Congress must act in response to outrageous presidential immunity decision
The Supreme Court’s decision in Trump v. United States has serious consequences for our democracy, and increases the urgency for passing the Protecting Our Democracy Act, according to testimony CREW submitted to the Senate Committee on the Judiciary for the hearing “When the President Does It, that Means It’s Not Illegal”: The Supreme Court’s Unprecedented Immunity Decision.
Since the founding of our country, there have been constraints placed on the presidency, with a fundamental recognition that the president, and the presidency, is not above the law. However, in Trump v. United States, the Supreme Court issued a deeply divided opinion holding that not only can former presidents never be prosecuted for core aspects of their jobs, but they also have presumed immunity protecting them from prosecution for all official acts. While the Supreme Court did hold that a former president could be prosecuted for private conduct, it took a broad view of what constitutes an official act, making it legally ambiguous to distinguish the two.

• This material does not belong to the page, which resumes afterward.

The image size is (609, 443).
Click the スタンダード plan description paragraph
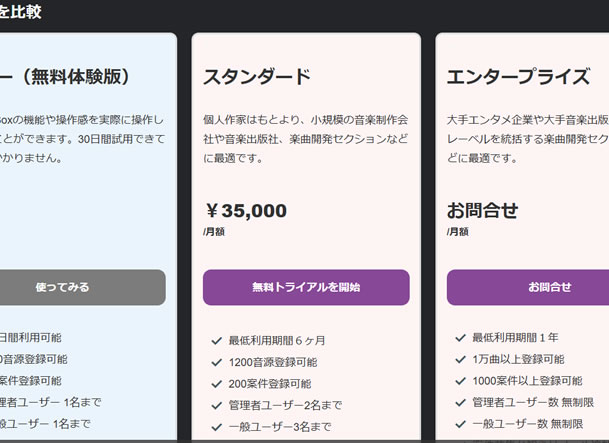[x=305, y=139]
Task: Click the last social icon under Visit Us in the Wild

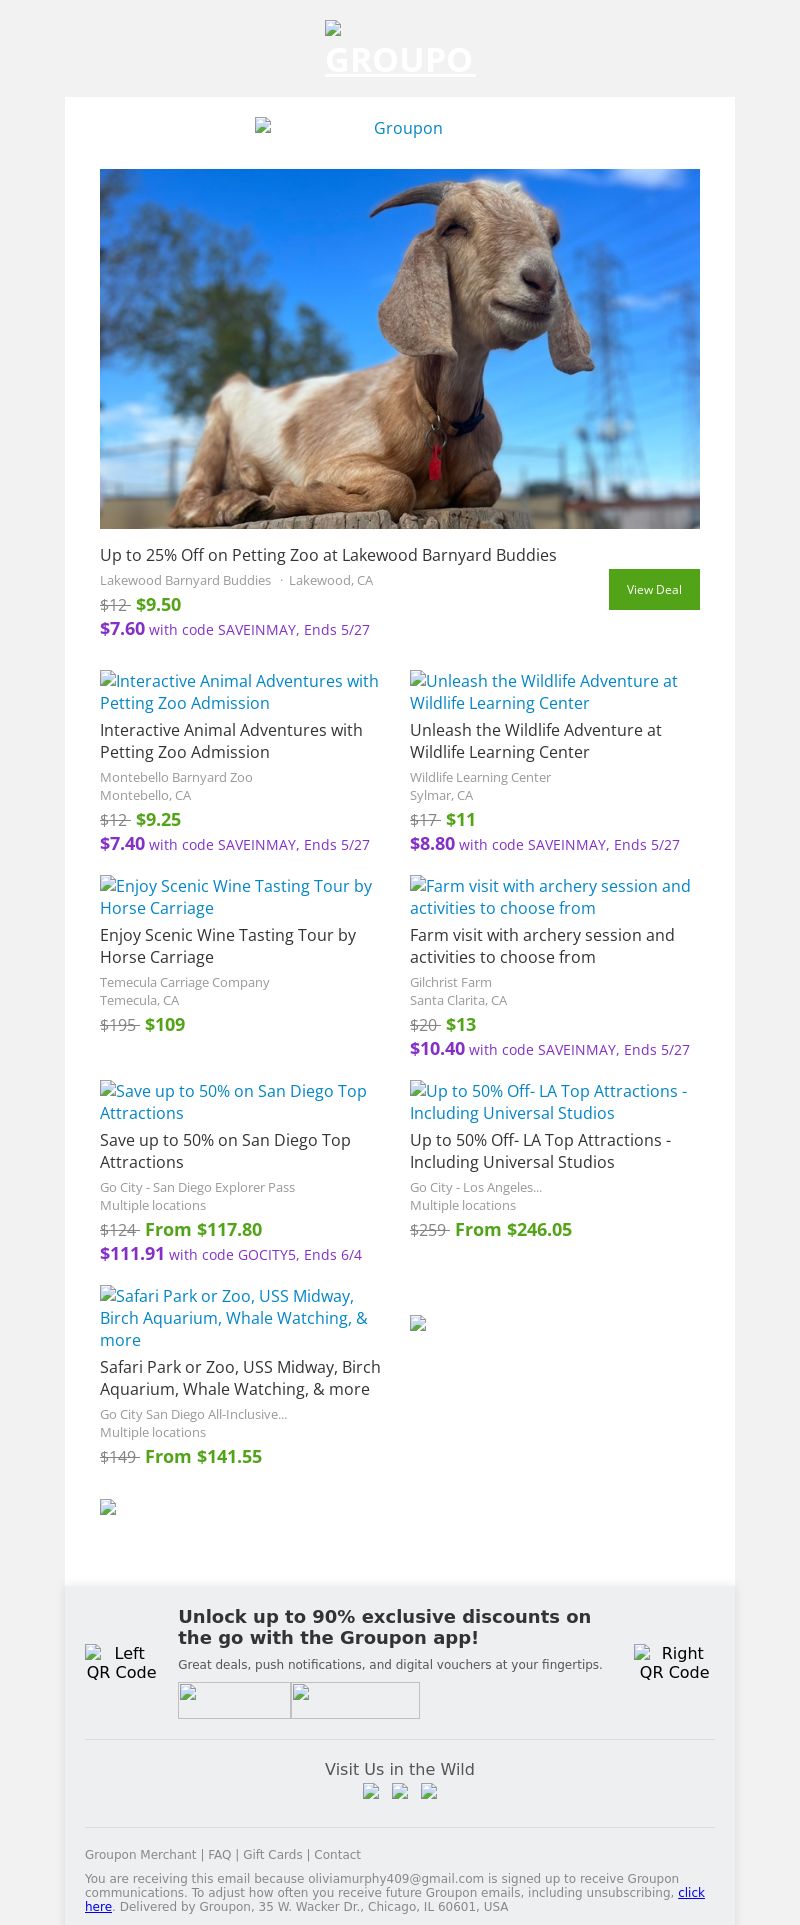Action: point(429,1791)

For years, CREW has called on Congress to pass comprehensive democracy reform legislation to start reversing America’s democratic decline, including passing the Protecting Our Democracy Act. We can no longer ignore the harms caused by the Supreme Court’s ahistorical and misguided decision in Trump v. United States. It is up to Congress to act and to legislate in order to mitigate some of those harms. The Protecting Our Democracy Act would strengthen the guardrails of our democracy to prevent abuses of executive power and corruption in the first place by reforming emergency powers, strengthening executive branch oversight and enforcing the emoluments clauses, amongst other reforms.
The time for Congress to act has come. It can and must act swiftly to limit the powers of the presidency and place guardrails against misconduct in order to meaningfully honor our constitutional system of checks and balances and limit anti-democratic behaviors.